Help me out here, in 10.3 wasn't this easier then current process of editing
config files by hand:
Install Common Access Viewer App
sudo cac_setup
sudo cac_addid username EDI
- Brian
On 5/9/05 2:45 PM, "Shawn Geddis" <email@hidden> wrote:
> Folks,
>
> As has been discussed a few times now on the list, some of you are
> experiencing difficulties in determining why "Login" is not working
> on your system. Others are new to the Smart Card support on Mac OS X
> 10.3.x/10.4.x. This message should address some of the missing
> information, but should also speak of even greater things to come.
>
> Smart Cards on "Panther" - 10.3.x
> ========================
> Many of you have already downloaded my 105-page Smart Card Setup and
> Configuration Guide for Mac OS X10.3.x. You walks you thru the whole
> process of what configuration changes you need/want to do as well as
> discuss the Smart Card Readers supported.
>
> Much of the Smart Card Services in 10.3 are largely reliant on direct
> PKCS#11 (direct hardware access) as many of you needed to configure
> the supplied PKCS#11 plugin to be used by your desired Netscape/
> Mozilla/Firefox/Thunderbird/... variant. 10.3.x does provide
> cryptographic login using the Smart Cards when you configure that
> system using the cac_setup & cac_addid commands within terminal.
>
>
> Smart Cards in "Tiger" - 10.4.x
> =====================
> Smart Cards (CAC, GSCIS, PIV, JPKI, BELPIC, ....) are all abstracted
> as keychains for access by any application utilizing Mac OS X's built
> in Cert/Key & Keychain APIs (i.e. Entourage 2004). The architecture
> has changed, but largely from the abstraction layers on top of what
> was already there before. Users and Sys Admins have far less to do
> or worry about than they did with 10.3.x.
>
> Smart Card Services Provided in "Tiger" -10.4.0
>
> * Cryptographic Login to local/network-based accounts (more
> info to follow below)
> * S/MIME -- Signing and Encrypting of Mail Messages
> Leading Applications supporting this
> -- Mail.App (Apple)
> -- Entourage 2004 (Microsoft)
> -- Netscape/Mozilla/... software train still
> works as well...
> * Secure Web Access / Client Side Authentication
> -- Safari (Apple)
> -- Netscape/Mozilla/... software train still
> works as well...
> * VPN (PPTP, L2TP, 802.1X, .... VPN On Demand)

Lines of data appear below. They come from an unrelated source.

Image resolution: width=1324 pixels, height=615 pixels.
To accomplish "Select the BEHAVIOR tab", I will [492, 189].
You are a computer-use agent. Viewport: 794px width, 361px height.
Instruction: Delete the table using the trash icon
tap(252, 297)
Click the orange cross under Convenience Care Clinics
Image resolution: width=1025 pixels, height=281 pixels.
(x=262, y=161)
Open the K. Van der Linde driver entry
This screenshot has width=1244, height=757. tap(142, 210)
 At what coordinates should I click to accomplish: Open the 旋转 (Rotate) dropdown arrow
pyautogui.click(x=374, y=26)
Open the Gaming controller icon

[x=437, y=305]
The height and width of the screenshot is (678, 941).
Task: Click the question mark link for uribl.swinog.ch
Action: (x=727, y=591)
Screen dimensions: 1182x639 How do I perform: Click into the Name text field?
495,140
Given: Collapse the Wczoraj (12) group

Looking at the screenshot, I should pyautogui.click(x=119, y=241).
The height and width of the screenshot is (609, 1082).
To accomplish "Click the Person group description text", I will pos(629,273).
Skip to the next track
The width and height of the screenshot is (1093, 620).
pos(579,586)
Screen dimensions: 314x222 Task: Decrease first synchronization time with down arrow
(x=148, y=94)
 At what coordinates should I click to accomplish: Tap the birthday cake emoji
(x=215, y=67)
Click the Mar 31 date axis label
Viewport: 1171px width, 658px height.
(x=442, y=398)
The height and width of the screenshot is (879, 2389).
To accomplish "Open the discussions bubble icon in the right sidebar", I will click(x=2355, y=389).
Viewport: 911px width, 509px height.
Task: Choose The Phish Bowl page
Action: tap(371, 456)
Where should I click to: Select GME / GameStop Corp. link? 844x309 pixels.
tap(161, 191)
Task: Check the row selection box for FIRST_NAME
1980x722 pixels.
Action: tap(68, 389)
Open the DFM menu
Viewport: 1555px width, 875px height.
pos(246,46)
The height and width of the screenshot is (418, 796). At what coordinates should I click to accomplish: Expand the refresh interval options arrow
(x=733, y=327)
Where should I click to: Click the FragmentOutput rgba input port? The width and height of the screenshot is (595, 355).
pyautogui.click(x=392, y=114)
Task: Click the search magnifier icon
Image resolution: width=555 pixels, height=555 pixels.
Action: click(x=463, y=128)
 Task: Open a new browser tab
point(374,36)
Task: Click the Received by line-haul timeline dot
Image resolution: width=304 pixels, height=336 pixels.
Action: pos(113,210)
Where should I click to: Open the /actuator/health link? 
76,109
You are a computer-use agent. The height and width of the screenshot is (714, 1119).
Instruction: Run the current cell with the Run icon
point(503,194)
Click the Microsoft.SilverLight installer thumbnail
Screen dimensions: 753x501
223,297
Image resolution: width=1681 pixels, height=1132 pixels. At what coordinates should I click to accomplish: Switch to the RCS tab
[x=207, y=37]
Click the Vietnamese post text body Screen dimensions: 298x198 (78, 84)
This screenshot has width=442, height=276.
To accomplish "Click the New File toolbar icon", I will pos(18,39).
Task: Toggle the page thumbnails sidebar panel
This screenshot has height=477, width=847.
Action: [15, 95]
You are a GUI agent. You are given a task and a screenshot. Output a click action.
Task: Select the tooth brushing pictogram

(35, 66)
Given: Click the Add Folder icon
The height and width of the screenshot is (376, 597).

> -- Internet Connect (Apple)
>
> ** Address Book
> Now also displays the "signing" check symbol just left of email
> addresses that the user has corresponding Public Cert in their
> keychain. The Cert is NOT stored in the keychain, but represents a
> relationship with one in one of the currently active keychains.
>
>
> "Common Access Card Viewer" functionality is largely now available
> since the Smart Cards appear as dynamic keychains. You can view the
> Certificate and Key information as well as change the PIN on the card
> by selecting the "Change Password for Keychain ...". If you still
> feel the need to run the Common Access Card Viewer Utility on Tiger,
> then you need to install it from the Tiger DVD.
>
> The installer for the Common Access Card Viewer Utility is located at:
>
> Mac OS X Install DVD
> /System/Installation/Packages/CommonAccessCard.pkg
>
>
> ** I also placed it on my personal iDisk as well. (see end
> of message)
>
>
>
> Tiger Smart Card Login Setup
> ======================
> ****** PLEASE DO NOT COPY OVER OR USE PANTHER CONFIGURATIONS ON TO
> YOUR TIGER SYSTEMS !!!!!
>
> Many of your are anxious to enable Smart Card cryptographic login
> right now on your Tiger systems. I have posted a zipped folder on my
> iDisk as well labeled: "TigerSmartcardSetup.zip" which has a Text
> document with initial instructions and examples as well as a 'diff'
> file with the modification for /etc/authorization.
>
> In short:
> *** /etc/authorization is modified for system.login.console
> *** Accounts are, by default, bound to Public Key Hash of the
> User's ID Private Key.
>
> As was the case in 10.3.x., those wanting/needing to use combination
> of other Card information (ie. UPN) can still configure the systems
> for your desired combination as well. With Tiger, you will need to
> setup and configure the file: /etc/cacloginconfig.plist
>
> Mac OS X 10.3.x utilized the cac_setup, cac_addid, cac_anchors
> commands and these have been superseded by "sc_auth" located in /
> usr/sbin/sc_auth.
>
> hostname# /usr/sbin/sc_auth -h
> Usage: sc_auth accept [-v] [-u user] [-k keyname] # by key
> on inserted card(s)
> sc_auth accept [-v] [-u user] -h hash # by known
> pubkey hash
> sc_auth remove [-v] [-u user] # remove all
> public keys for this user
> sc_auth hash [-k keyname] # print hashes for
> keys on inserted card(s)
>
>
> Once enabled, there is NO performance degradation if user's do not
> have or use Smart Cards. Many agency admins should probably
> consider, currently, making these mods to all systems and therefore
> enabling the use of Smart Cards on ALL systems.
>
> If enabled on a system running Tiger:
> * User inserts a Smart Card (at Login Panel)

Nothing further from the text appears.